New drugs to prevent acute kidney injury

A new mechanism of action

A drug platform to inhibit DPEP1

In March 2024 Arch lead scientists published an article in the British Medical Journal Open (BMJ Open). The Phase II findings in the article support DPEP1 as a relevant therapeutic target in humans for acute injury in the kidneys, liver and lungs where inflammation plays a major role.

Biomarker data included in the publication provided further scientific rationale for Arch to advance the company’s lead drug candidate, LSALT peptide to prevent leukocyte recruitment and organ inflammation for other indications, including the larger ongoing international Phase II trial targeting cardiac surgery-associated AKI.

LSALT peptide

Click to WATCH LSALT peptide At work

Video data behind Arch lead scientists publication in Cell shows the real-time effects of LSALT peptide when used to prevent inflammation in pre-clinical models of AKI, similar to the inflammation found in CS-AKI – click to watch the videos and learn more about LSALT peptide.

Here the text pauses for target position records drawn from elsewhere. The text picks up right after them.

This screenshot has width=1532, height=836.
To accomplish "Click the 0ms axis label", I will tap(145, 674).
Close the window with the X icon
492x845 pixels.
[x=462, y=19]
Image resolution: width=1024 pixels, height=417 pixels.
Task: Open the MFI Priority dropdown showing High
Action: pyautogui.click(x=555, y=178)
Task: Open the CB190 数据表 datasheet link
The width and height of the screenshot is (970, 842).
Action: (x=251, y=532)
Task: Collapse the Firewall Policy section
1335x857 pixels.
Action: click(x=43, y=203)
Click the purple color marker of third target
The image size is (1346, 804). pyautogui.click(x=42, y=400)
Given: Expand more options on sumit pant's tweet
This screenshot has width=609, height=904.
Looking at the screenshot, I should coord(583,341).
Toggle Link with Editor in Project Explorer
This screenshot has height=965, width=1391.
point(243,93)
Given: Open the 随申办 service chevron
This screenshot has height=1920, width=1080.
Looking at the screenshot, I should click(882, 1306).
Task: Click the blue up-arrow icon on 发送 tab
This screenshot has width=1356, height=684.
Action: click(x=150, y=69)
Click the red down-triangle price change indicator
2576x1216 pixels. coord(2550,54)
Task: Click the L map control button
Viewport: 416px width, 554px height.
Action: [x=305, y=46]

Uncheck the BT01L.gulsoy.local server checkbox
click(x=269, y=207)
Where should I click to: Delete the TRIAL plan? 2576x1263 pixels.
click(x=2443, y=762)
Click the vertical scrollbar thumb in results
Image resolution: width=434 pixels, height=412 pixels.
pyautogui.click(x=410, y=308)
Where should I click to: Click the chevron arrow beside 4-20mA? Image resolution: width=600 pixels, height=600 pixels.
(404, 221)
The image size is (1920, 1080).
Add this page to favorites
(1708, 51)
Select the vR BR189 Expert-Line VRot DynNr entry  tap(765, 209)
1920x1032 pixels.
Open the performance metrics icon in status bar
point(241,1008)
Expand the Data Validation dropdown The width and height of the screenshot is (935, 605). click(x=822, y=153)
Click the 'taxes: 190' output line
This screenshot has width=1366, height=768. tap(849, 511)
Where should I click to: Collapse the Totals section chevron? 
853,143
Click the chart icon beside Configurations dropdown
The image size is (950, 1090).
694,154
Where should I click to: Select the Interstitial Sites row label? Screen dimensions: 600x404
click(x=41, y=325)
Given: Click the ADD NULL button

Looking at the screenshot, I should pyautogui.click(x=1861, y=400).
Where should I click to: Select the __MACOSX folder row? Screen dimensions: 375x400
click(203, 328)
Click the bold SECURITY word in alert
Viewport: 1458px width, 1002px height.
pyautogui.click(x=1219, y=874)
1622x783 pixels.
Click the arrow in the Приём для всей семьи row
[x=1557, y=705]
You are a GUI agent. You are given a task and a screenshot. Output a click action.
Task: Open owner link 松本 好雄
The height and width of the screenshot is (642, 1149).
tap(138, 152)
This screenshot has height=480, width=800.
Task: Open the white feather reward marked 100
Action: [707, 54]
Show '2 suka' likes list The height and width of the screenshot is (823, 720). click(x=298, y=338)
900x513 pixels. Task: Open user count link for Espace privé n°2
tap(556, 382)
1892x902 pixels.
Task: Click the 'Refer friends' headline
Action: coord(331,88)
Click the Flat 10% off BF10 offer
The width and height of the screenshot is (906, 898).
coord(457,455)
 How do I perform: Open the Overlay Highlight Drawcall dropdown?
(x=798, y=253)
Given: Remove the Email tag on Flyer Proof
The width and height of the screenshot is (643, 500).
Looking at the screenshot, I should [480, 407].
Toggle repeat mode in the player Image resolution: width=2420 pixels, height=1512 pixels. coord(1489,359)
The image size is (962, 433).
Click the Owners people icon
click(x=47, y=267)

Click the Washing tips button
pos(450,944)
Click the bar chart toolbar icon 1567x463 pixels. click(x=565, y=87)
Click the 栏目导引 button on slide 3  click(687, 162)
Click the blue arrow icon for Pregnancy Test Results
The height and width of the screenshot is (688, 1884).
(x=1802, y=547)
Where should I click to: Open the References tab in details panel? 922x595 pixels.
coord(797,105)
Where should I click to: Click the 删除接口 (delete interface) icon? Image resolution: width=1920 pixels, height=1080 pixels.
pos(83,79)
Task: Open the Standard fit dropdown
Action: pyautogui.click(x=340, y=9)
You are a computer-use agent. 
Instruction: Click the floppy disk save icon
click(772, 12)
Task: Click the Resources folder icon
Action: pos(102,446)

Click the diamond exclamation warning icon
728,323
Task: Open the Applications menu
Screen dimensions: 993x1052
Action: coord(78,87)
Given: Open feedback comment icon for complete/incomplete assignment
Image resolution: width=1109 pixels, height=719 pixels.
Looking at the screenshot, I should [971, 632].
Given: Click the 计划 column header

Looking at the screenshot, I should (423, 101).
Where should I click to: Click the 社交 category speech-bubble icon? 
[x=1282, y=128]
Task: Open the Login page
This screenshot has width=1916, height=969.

• Organ inflammation injury is an unmet problem with no effective therapeutics currently in the market.
• There is no treatment for AKI. In cases that lead to kidney failure, patients will require dialysis or a kidney transplant to survive.
• In 2024 the company is conducting an international Phase II trial – dosing cardiac surgery patients with LSALT peptide to prevent CS-AKI, which occurs in approximately 30% of bypass surgery patients
• Drug approval for treating CS-AKI may enable off-label use for other indications such as lung or liver inflammation injury, other AKI indications and septic shock.

Cilastatin

In early 2024, the company announced its plans to repurpose and commercialize cilastatin, a second drug in its platform of DPEP1 inhibitors. The announcement included details from a pre-investigational new drug application (PIND) meeting with the U.S. Food and Drug Administration (FDA) Division of Cardiovascular and Renal Products (DCRP).

Originally developed in the 1980´s by Merck Sharp & Dohme Research Laboratories (MSDRL), cilastatin was shown to protect the drug imipenem from being destroyed by DPEP1. Whereas LSALT peptide specifically blocks DPEP1 mediated inflammation in the kidney, lungs and liver, cilastatin also has off target-effects that prevent toxin uptake in the kidneys.

• Arch has completed manufacturing of cilastatin and is working with research and clinical collaborators to repurpose the drug as a new treatment to prevent toxin-related AKI.
• The company will be providing cilastatin drug product to the PONTiAK trial targeting drug toxin-related AKI. The PONTiAK investigators are planning to begin patient recruitment in early 2025.